Diagnostic considerations in detecting apical hypertrophic cardiomyopathy while utilizing point-of-care ultrasound

The emergency department (ED) clinical approach to patients with unexplained syncope has ushered in an era of advances in the point-of-care ultrasound (POCUS) practice. Cardiac ultrasound (US) is a key application that is often utilized in young patients with syncope when screening for structural abnormalities such as hypertrophic cardiomyopathy (HCM). The application of the cardiac US for this screening, however, can be hindered by phenotypic variability of hereditary HCM. The apical variant of HCM constitutes a minority of all cases (<3%) and is generally associated with a benign prognosis. We describe a 28-year-old woman and former collegiate middle-distance/endurance runner who presented to the emergency department (ED) with syncope. Earlier in the day, she was one mile into a planned ten-mile run, when she reached an intersection requiring her to stop. Upon stopping abruptly, she experienced a feeling of warmth, followed by shortness of breath, blurred vision and subsequent loss of consciousness. The patient had syncopized several times before in her life—all in the setting of abruptly stopping after a warm-up exercise. She denied any other complaints and had no other relevant past medical history. Family history was notable for myocardial infarction (MI) in the patient's father while he was in his 50s, as well as sudden cardiac death of her paternal grandfather while he was also in his 50s.

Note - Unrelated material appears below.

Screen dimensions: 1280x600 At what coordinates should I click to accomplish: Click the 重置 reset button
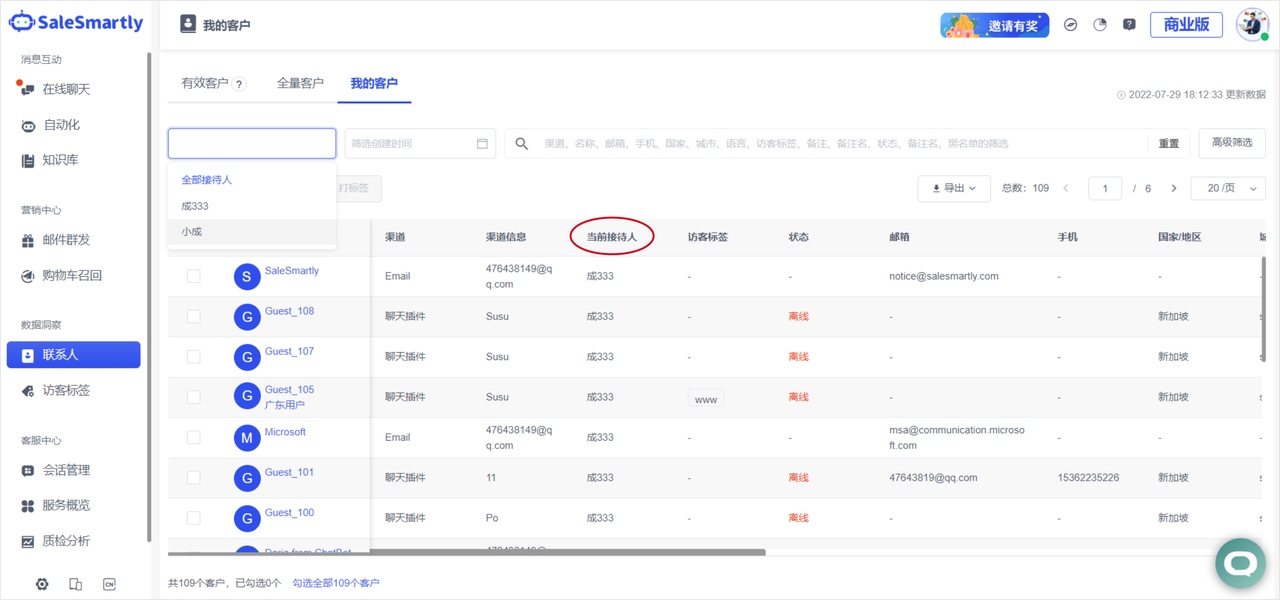pos(1168,144)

Upon arrival to the ED, blood pressure was 93/59 mm Hg; heart rate, 59 beats per minute; oxygen saturation, 99% on room air, and temperature 98.4 F. On examination, the patient was well appearing, alert, oriented and in no acute distress. Orthostasis was not present. Breath sounds were clear and equal bilaterally. Cardiac examination demonstrated regular rhythm without murmur, rub or gallop. Distal pulses were intact and jugular venous distension was absent.